[PROVIDED RECORDS]:
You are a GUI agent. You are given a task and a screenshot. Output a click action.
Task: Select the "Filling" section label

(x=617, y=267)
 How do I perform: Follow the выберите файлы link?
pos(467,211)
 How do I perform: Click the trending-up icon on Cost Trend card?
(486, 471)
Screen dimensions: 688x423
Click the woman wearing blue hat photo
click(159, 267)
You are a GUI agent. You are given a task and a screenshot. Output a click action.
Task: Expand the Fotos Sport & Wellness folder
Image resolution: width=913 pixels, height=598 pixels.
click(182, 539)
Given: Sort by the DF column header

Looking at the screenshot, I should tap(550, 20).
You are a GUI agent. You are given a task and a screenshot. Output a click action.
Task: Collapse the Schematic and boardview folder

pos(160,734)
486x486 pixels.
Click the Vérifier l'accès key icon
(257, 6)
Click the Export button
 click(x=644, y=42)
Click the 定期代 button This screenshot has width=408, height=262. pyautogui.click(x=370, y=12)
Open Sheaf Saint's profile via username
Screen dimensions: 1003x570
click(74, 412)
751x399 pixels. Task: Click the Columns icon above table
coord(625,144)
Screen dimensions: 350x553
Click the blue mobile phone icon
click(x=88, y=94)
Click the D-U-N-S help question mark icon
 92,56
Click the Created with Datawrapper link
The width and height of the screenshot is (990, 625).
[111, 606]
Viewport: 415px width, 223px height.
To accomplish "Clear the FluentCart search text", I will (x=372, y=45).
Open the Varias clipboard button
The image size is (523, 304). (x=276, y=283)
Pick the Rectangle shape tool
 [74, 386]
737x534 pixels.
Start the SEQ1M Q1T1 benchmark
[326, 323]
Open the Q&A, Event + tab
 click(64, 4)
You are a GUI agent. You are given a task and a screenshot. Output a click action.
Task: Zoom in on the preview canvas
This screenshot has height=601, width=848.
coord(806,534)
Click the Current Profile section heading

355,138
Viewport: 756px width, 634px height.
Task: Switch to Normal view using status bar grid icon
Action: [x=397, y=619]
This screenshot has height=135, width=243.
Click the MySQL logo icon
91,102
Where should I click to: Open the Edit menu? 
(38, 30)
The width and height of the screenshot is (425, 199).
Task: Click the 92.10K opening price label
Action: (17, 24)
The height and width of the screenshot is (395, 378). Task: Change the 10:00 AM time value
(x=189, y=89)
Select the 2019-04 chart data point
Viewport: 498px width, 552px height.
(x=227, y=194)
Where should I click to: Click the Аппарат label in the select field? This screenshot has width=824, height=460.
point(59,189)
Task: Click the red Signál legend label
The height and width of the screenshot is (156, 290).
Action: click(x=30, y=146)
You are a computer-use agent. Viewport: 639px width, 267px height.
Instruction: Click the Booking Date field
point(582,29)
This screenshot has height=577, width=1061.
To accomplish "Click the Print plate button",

[THE PROBLEM]:
Every record must be transcribed exactly, with no line skipped.

[EXERCISE ANSWER]:
You are a GUI agent. You are given a task and a screenshot. Output a click action.
Task: Select the "Filling" section label

(x=617, y=267)
 How do I perform: Follow the выберите файлы link?
pos(467,211)
 How do I perform: Click the trending-up icon on Cost Trend card?
(486, 471)
Screen dimensions: 688x423
Click the woman wearing blue hat photo
click(159, 267)
You are a GUI agent. You are given a task and a screenshot. Output a click action.
Task: Expand the Fotos Sport & Wellness folder
Image resolution: width=913 pixels, height=598 pixels.
click(182, 539)
Given: Sort by the DF column header

Looking at the screenshot, I should tap(550, 20).
You are a GUI agent. You are given a task and a screenshot. Output a click action.
Task: Collapse the Schematic and boardview folder

pos(160,734)
486x486 pixels.
Click the Vérifier l'accès key icon
(257, 6)
Click the Export button
 click(x=644, y=42)
Click the 定期代 button This screenshot has width=408, height=262. pyautogui.click(x=370, y=12)
Open Sheaf Saint's profile via username
Screen dimensions: 1003x570
click(74, 412)
751x399 pixels. Task: Click the Columns icon above table
coord(625,144)
Screen dimensions: 350x553
Click the blue mobile phone icon
click(x=88, y=94)
Click the D-U-N-S help question mark icon
 92,56
Click the Created with Datawrapper link
The width and height of the screenshot is (990, 625).
[111, 606]
Viewport: 415px width, 223px height.
To accomplish "Clear the FluentCart search text", I will (x=372, y=45).
Open the Varias clipboard button
The image size is (523, 304). (x=276, y=283)
Pick the Rectangle shape tool
 [74, 386]
737x534 pixels.
Start the SEQ1M Q1T1 benchmark
[326, 323]
Open the Q&A, Event + tab
 click(64, 4)
You are a GUI agent. You are given a task and a screenshot. Output a click action.
Task: Zoom in on the preview canvas
This screenshot has height=601, width=848.
coord(806,534)
Click the Current Profile section heading

355,138
Viewport: 756px width, 634px height.
Task: Switch to Normal view using status bar grid icon
Action: [x=397, y=619]
This screenshot has height=135, width=243.
Click the MySQL logo icon
91,102
Where should I click to: Open the Edit menu? 
(38, 30)
The width and height of the screenshot is (425, 199).
Task: Click the 92.10K opening price label
Action: (17, 24)
The height and width of the screenshot is (395, 378). Task: Change the 10:00 AM time value
(x=189, y=89)
Select the 2019-04 chart data point
Viewport: 498px width, 552px height.
(x=227, y=194)
Where should I click to: Click the Аппарат label in the select field? This screenshot has width=824, height=460.
point(59,189)
Task: Click the red Signál legend label
The height and width of the screenshot is (156, 290).
Action: click(x=30, y=146)
You are a computer-use agent. Viewport: 639px width, 267px height.
Instruction: Click the Booking Date field
point(582,29)
This screenshot has height=577, width=1061.
To accomplish "Click the Print plate button",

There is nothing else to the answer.